- _WHAT IS REQUIRED_
This task calls for copying every line of the records that includes the word "agent".
·····
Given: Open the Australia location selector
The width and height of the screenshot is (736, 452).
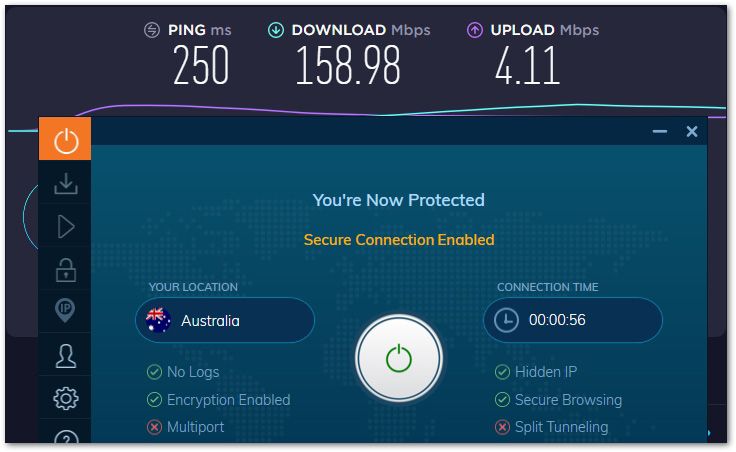Looking at the screenshot, I should (x=225, y=321).
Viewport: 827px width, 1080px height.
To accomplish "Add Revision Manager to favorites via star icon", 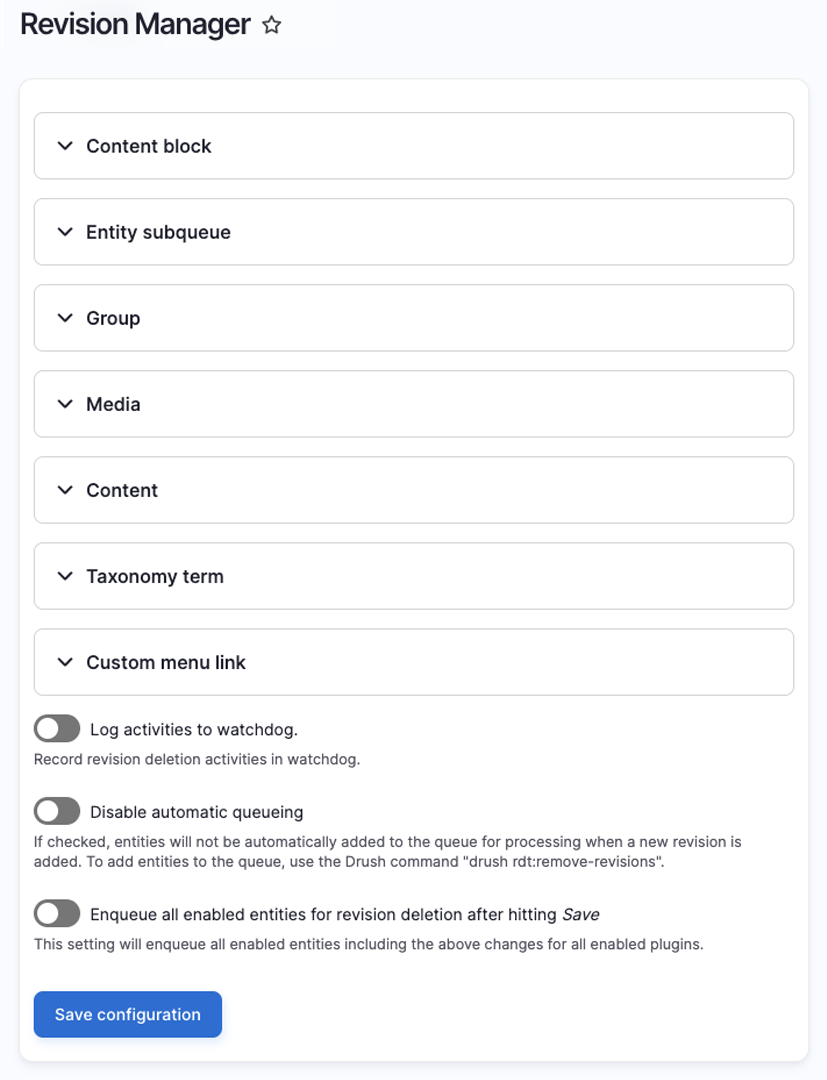I will click(272, 25).
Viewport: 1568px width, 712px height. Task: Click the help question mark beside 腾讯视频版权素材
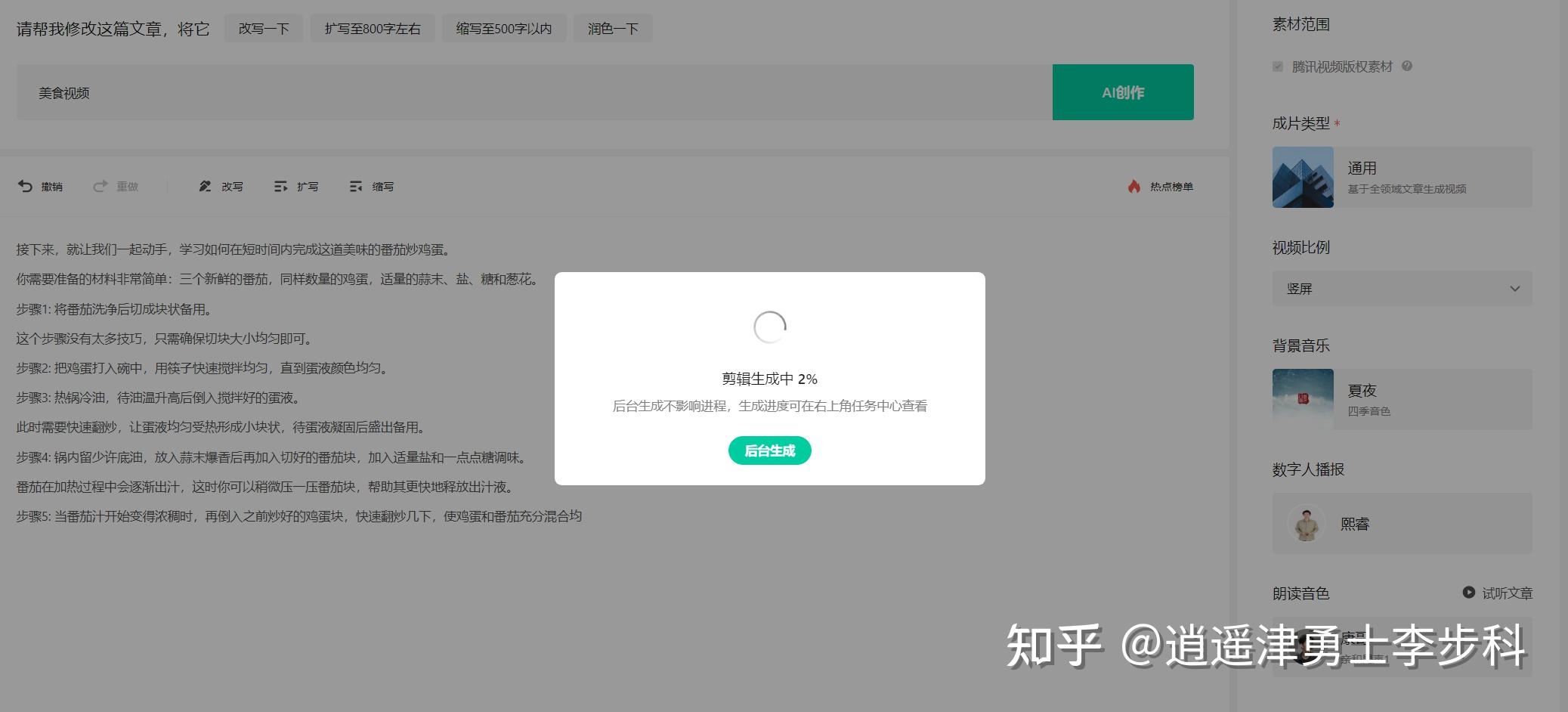[1406, 66]
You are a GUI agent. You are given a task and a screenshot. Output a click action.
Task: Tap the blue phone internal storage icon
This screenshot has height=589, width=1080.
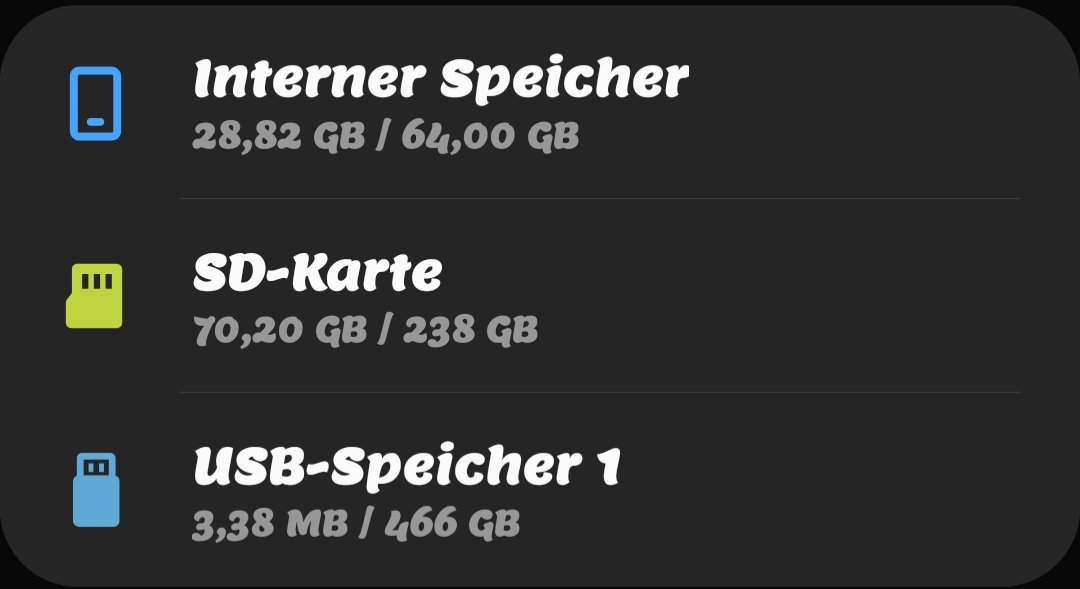[96, 103]
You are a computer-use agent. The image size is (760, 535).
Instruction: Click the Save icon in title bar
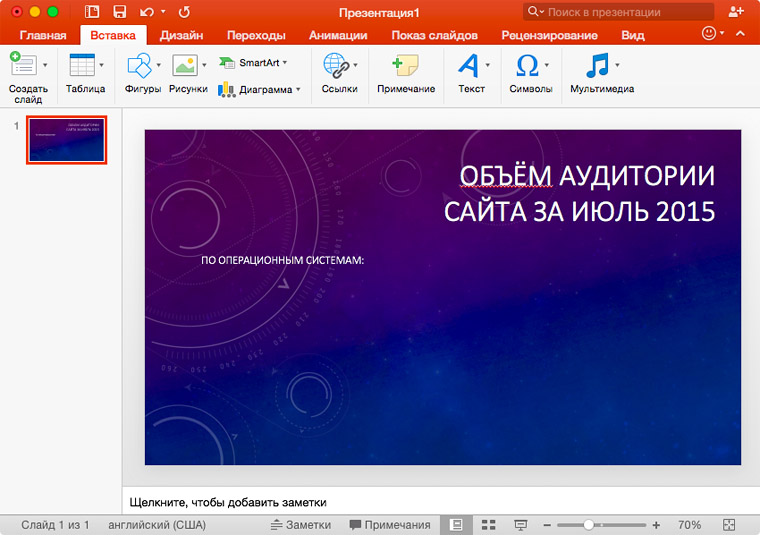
·····
- _SOLUTION TO THE EXERCISE_
You are a GUI agent. You are given a task and a screenshot. Output a click action.
You are a computer-use agent. The image size is (760, 535).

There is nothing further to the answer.